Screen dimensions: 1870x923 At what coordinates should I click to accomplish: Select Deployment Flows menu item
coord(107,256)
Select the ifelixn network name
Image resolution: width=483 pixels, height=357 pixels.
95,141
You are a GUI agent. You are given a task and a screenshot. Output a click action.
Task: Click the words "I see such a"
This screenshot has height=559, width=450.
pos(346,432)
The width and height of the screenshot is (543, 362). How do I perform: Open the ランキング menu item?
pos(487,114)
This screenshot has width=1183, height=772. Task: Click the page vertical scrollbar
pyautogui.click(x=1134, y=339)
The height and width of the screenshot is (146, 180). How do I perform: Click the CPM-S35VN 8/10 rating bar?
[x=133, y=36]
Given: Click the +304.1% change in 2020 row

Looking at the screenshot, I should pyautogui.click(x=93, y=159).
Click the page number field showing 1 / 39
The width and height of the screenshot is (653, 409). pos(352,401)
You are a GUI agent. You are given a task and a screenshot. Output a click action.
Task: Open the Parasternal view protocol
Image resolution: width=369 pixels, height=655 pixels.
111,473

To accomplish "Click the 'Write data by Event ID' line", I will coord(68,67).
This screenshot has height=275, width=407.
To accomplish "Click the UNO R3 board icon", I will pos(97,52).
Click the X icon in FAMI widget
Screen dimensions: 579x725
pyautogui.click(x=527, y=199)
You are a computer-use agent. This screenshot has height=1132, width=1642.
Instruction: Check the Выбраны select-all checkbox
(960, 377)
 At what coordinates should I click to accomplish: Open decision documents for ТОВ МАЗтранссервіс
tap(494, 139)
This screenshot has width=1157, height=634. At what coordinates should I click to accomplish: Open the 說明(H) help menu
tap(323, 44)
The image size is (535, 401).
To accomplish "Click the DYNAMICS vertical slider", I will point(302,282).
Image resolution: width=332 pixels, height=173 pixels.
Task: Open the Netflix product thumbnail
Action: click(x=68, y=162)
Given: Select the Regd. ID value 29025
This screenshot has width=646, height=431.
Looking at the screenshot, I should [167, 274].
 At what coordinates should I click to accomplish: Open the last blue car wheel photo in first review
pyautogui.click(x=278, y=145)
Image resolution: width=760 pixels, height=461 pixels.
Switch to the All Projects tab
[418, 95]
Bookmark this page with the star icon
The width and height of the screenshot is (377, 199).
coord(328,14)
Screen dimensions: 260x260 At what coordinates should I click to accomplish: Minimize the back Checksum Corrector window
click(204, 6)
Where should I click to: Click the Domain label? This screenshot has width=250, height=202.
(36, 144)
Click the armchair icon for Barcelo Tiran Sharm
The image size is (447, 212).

####################

What needs to be done — Among the entries, work out how many lines include the word "size". Answer with that number only.

Solution below — 2